• **Extract provided**:
By Ralph Nader
June 16, 2022
Since January 2021, the U.S. House of Representatives has passed 412 bills (See: Congress.gov) and sent them to the Senate. Unfortunately, the Senate hasn’t acted. “What?” you say, “don’t the Democrats control both Chambers of Congress?” Sure, by the barest of margins. Handcuffed by the filibuster, a Senate rule (not a federal law) requires 60 votes to pass legislation in what Senators of yore called the “world’s greatest deliberative body.”
“Nonsense,” says veteran Rep. John Larson (D-CT). The Democrats can hold public hearings, report bills to the Senate floor and then make the Republicans filibuster. Let the GOP sweat a days-long filibuster of a bill establishing a $15 minimum wage. Imagine the national TV coverage with Democrats rebutting the cruel or lying orations by megamillionaire Senator Mitch McConnell and his minions.
As has been the practice for years, the Republican minority members in the Senate merely sent the majority leader an email threatening a filibuster (“extended debate” is the euphuism) and the majority leader placed the bills from the House in limbo.
“Make the GOP filibuster” is a rising private cry of Democrats in the House led by Cong. Larson. Let the GOP show its cruel fangs, its opposition to the long-overdue necessities for workers, the elderly, consumers, the environment and equal rights for women. Many House bills passed “bipartisanly,” meaning they had more than nominal numbers of Republican votes.
The filibuster can be turned into a boomerang against the Republicans. It could become a form of public education to strip the GOP of its sugar-coated propaganda and make Republican Senators explain why they are against fair play, justice and the righting of past wrongs, which are harming all the people, not just Democratic voters.

• **Data extracts**:

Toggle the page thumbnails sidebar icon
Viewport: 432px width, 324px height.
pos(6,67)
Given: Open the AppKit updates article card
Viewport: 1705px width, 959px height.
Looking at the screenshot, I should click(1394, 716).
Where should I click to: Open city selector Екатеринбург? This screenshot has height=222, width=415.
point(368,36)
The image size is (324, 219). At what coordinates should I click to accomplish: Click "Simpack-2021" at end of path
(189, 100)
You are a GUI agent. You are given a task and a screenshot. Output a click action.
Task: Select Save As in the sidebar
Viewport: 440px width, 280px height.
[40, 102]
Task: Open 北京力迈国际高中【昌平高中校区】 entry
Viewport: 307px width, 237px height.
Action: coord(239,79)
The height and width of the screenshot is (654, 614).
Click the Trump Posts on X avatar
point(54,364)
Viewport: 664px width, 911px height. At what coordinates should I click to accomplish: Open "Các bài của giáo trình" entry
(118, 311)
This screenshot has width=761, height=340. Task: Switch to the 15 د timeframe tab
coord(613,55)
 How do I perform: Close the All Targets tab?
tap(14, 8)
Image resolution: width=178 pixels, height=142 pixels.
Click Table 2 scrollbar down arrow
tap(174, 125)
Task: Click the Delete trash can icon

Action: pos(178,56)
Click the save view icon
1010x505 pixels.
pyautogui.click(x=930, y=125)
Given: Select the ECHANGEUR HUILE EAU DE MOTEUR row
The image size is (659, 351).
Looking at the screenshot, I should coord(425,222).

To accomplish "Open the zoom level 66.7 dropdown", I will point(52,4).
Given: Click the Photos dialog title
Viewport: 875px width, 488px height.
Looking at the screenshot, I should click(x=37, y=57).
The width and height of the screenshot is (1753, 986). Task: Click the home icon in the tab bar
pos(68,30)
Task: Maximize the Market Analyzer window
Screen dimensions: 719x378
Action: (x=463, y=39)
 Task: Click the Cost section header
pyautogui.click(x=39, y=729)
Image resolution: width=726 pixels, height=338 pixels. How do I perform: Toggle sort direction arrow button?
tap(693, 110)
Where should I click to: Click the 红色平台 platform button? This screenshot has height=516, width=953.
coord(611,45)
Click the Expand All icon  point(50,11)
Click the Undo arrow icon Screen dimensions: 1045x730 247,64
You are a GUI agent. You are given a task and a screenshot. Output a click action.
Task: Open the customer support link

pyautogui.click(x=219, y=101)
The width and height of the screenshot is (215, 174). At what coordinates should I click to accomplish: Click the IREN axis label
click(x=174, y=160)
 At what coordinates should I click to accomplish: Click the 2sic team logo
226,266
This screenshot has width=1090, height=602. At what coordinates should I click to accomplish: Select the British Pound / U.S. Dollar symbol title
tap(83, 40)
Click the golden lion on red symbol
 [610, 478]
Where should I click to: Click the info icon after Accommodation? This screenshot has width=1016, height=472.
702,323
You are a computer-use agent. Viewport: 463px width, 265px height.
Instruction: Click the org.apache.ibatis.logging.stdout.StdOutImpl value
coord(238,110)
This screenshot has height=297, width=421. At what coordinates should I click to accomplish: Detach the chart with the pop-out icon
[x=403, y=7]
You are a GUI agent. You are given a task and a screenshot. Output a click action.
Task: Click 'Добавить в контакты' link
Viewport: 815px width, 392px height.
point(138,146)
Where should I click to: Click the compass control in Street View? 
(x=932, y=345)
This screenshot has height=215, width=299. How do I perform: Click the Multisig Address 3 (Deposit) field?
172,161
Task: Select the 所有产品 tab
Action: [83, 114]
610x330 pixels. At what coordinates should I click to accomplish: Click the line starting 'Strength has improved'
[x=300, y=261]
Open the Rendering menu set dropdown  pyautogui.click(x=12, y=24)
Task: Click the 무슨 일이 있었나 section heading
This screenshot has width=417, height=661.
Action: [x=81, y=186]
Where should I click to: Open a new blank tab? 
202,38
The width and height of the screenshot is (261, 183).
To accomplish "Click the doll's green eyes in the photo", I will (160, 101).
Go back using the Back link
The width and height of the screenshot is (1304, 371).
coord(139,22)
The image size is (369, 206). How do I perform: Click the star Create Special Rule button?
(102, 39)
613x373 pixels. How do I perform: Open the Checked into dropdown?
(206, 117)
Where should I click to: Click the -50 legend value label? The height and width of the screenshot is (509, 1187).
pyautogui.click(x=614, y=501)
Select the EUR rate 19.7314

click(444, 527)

• **Exercise aim**:
Could you extend the piece on the Senate filibuster and the stalled House bills, starting right after its final sentence?

• **Answer space**:
Fierce debates draw large audiences in politics. Pretty soon, the GOP will realize that their filibustering is hurting them in the polls and diminishing their all-important vacation time from congressional work that will break the coerced unanimity and let some Republicans dissent from the Party line.
Remember the Senate has plenty of time for filibustering. Like the House, it works a three-day week, plus many weeks called “recesses,” including a recess for the entire month of August. If the Republicans were forced to filibuster to stay lucrative with their corporate paymasters, they would also make Democratic Senators work full time and maybe some evenings.
Rep. Larson recalls that the most extensive past use of real filibustering was by Southern segregationist Senators bent on blocking civil rights legislation. Now, the filibuster threat blocks all kinds of legislation on behalf of all the people at one time or another.
Filibuster excuses are even used in the House by right-wing Blue Dog Democrats whose small number hold the balance of power there. Using the excuse that a bill couldn’t get through a Senate talkfest, conservative House Democrats, in essence, veto bills with large popular support, such as Medicare for All. You got your free Covid-19 vaccines by showing your ID at a drug store. This is an example of the benefits of a single-payer system, which gives you free choice of doctors or hospitals.
The popular overdue bill (Social Security 2100) is updating social security, which hasn’t seen an increase in benefits for over 50 years! Cong. Larson calls his bill one that “preserves the #1 anti-poverty program for seniors and children.” Retirement, disability and survivor benefits are vital for many people. Mr. Larson wants to fully pay for these overdue increases by “making millionaires and billionaires pay their fair share” of taxes from their long-time, ridiculously low real payments.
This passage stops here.